In a note on Tuesday, Hougan said a decline in MSTR below its net asset value would not trigger mandatory sales of Bitcoin (BTC), referencing chairman Michael Saylor’s long-standing support for the asset.
Hougan added that a sudden sale of Strategy’s roughly $60 billion in Bitcoin would be materially negative for the market — comparable to two years of Bitcoin ETF inflows — but argued such an event is improbable given the firm has no debt maturities until 2027 and holds sufficient cash to meet interest obligations for the foreseeable future.
Concerns about potential sales emerged after CEO Phong Le said last week the company could consider selling part of its Bitcoin as a “last resort” if Strategy’s market capitalization fell below the value of its Bitcoin holdings and alternative financing options were unavailable, in order to protect the firm’s “Bitcoin yield per share.”

Hougan says Strategy has room to maneuver
According to Hougan, Bitcoin trading near $92,000 sits about 24% above the average purchase price of Strategy’s holdings ($74,436), reducing pressure to sell at current levels.
He noted two primary obligations on the company’s balance sheet: approximately $800 million in annual interest payments and the need to convert or refinance certain instruments at maturity.
“The interest payments are not a near-term concern,” he wrote, pointing out the company holds $1.4 billion in cash, providing enough coverage for roughly the next 18 months.

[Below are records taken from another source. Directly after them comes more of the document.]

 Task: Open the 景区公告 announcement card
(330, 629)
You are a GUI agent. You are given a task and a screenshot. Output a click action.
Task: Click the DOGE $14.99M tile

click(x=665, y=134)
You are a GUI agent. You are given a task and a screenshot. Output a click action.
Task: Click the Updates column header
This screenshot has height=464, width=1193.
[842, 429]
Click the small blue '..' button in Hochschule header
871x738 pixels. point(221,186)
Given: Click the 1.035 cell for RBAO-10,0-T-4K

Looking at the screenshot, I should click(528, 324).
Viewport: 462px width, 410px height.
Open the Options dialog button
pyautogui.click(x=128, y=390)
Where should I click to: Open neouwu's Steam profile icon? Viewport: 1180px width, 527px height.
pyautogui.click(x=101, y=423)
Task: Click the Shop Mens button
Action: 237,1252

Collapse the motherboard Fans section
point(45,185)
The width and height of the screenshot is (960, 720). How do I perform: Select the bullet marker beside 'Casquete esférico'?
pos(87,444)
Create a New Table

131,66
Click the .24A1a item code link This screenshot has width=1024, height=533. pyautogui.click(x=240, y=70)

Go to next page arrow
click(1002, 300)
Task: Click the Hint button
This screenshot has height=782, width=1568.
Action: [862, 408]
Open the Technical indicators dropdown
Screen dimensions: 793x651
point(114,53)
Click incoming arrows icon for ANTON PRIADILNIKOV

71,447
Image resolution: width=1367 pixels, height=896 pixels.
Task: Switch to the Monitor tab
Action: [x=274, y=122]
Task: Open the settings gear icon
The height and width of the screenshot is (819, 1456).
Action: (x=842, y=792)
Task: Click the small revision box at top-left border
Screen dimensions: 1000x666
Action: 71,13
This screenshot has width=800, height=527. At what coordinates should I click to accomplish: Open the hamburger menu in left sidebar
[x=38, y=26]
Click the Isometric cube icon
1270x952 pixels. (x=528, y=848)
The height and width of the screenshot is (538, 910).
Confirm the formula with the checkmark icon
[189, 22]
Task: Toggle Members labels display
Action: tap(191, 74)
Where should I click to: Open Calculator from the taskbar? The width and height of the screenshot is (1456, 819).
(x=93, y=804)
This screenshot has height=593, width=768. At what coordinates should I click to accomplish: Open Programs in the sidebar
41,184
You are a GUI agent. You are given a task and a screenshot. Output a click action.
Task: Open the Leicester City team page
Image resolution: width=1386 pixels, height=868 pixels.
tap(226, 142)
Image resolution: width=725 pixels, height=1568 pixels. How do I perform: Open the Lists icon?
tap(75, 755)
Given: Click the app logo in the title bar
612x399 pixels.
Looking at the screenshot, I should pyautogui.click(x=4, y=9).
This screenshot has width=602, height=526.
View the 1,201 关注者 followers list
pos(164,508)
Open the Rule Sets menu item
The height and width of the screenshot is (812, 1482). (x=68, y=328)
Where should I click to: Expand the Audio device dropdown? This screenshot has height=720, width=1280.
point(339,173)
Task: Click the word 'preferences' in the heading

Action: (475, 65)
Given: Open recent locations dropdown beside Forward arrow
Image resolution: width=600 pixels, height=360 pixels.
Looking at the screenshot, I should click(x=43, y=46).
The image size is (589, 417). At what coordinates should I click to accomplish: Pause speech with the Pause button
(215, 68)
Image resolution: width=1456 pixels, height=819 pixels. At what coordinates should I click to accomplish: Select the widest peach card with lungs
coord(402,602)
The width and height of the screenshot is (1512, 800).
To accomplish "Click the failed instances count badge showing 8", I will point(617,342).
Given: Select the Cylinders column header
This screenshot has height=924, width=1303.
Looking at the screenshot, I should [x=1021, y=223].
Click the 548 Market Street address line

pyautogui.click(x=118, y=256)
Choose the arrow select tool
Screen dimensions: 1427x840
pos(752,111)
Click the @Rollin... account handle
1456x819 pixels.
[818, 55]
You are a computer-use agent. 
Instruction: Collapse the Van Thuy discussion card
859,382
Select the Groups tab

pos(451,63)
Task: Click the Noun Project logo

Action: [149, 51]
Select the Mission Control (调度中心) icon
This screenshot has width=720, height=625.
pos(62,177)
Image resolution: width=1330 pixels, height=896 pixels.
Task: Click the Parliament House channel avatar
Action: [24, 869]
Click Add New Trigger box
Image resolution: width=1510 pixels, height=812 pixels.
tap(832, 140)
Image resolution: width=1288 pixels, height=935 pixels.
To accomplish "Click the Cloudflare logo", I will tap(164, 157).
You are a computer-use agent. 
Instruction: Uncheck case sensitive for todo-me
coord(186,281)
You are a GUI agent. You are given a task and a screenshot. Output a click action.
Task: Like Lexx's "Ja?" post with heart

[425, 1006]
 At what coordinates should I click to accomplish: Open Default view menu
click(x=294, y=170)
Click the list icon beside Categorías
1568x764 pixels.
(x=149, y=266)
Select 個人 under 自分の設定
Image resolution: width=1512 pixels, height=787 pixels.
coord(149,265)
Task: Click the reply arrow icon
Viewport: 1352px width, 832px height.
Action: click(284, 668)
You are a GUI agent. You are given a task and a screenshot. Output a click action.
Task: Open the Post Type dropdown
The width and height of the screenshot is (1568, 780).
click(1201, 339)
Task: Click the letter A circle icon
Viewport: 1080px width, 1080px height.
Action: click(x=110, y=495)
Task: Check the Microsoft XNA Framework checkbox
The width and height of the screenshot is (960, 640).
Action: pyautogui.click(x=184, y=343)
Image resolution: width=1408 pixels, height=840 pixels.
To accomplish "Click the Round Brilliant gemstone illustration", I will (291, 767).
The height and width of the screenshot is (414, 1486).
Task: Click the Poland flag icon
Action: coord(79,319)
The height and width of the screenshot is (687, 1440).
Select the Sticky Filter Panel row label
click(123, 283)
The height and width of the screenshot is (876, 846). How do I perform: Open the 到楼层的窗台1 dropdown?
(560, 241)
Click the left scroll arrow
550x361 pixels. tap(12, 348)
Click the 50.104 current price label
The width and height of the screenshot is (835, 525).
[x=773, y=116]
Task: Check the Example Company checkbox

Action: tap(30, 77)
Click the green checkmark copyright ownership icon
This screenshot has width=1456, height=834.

Over the past 30 days, MSTR has fallen 24.69%, closing at $186.01 on Friday.
Downward pressure may be partly linked to an October announcement from Morgan Stanley Capital International, which said it may exclude digital-asset treasury companies from its indices if more than 50% of their balance sheet comprises crypto assets. Such a change would require index-tracking funds to sell affected constituents, potentially adding pressure to MSTR.
Hougan said he does not expect that to have a significant long-term effect on sentiment or share performance, noting that index changes often have smaller impacts than anticipated and tend to be priced in advance. He cited MSTR’s addition to the Nasdaq-100 Index in December, when index-tracking funds needed to buy about $2.1 billion of the stock and the share price “barely moved.”